In one case, the IBM SDP was used in support of the Microsoft TV IPTV Edition, helping with TV channel management and channel packaging. An application was developed to perform a discovery process in which it could detect and manage TV programming and manage it as items of content. One situation where this came in handy was with ‘blackouts’, where events intended for broadcast in certain areas are not made available in others. The SDP was used to take the blacked-out programming out of service for the duration of the event, for the designated group of subscribers, during which it would swap in alternative programming, and then reinstate the original channel when the event is over.

Another example was for VOD, to help ensure that subscribers had continuous access to videos, by developing a service assurance application. In the event of a failure, an application was developed to determine what failed, which subscribers were affected, bring a backup resource online to provide uninterrupted service, and ensure that the right systems elements would exchange the right data and trigger the appropriate subscriber billing events; despite the interruption.

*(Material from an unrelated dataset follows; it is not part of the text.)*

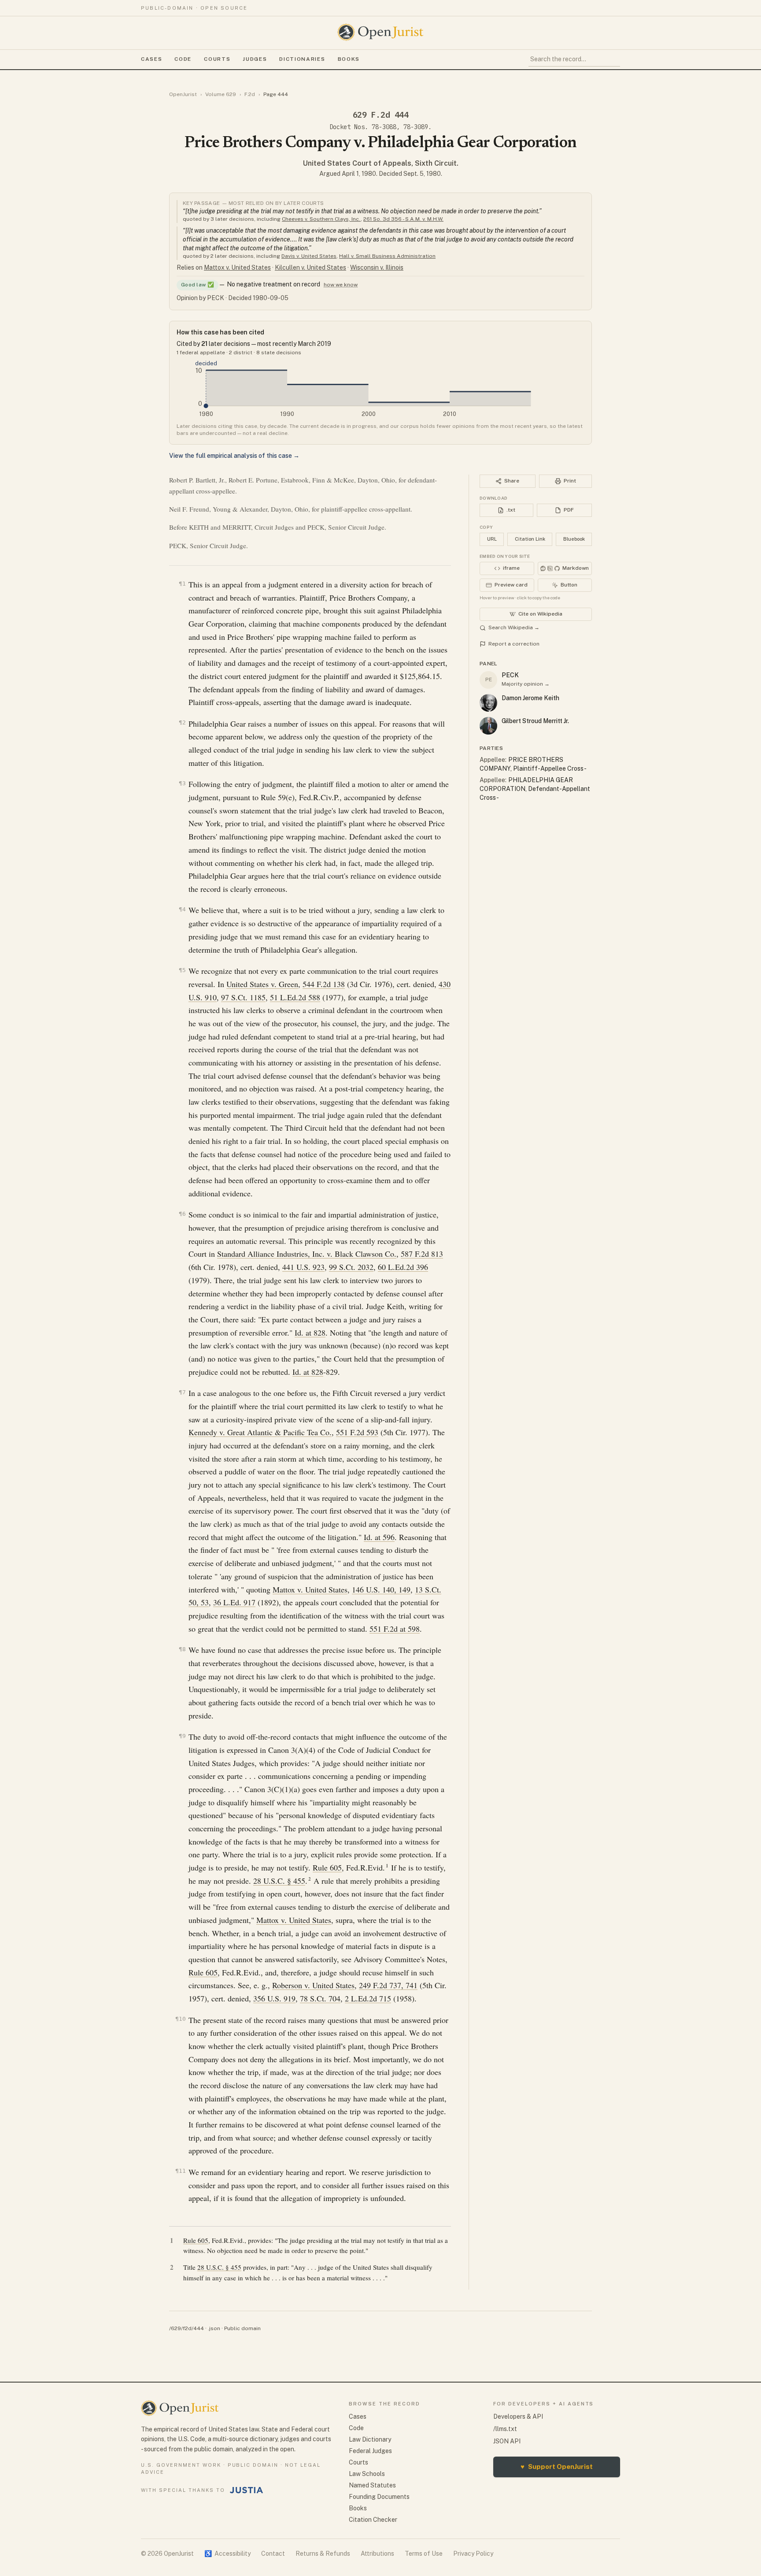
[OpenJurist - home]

IBM’s SDP approach allowed the operator to look at business and functional requirements across the operator’s entire service model, taking into account the content, the network, the types of service, consumer devices and service management choreography, as opposed to just service activation and provisioning. For example, the SDP can store service policies that are sensitive to the subscriber’s context at a particular moment, such as the consumer device and network currently in use, then adjust delivery and billing accordingly.

Core functions

Starting with core functions like service definition and subscriber directories, the operator can rapidly build ‘solution stacks’; building blocks representing additional individual or composite features and integrations with other services, which benefit from having access to a common subscriber and service profile repository. Unlike cross-services integrations that use a gateway between IPTV and IMS platforms, or IPTV systems that are directly integrated with an IMS system, IBM’s SDP approach allows a level of abstraction that, as IBM claims, reduces single-source dependencies.

Once solution stacks are built, they can be leveraged for other deployments and adapted to work with the products of additional third-parties in a given infrastructure category, as customer scenarios arise, to produce pre-integrated multi-vendor solutions.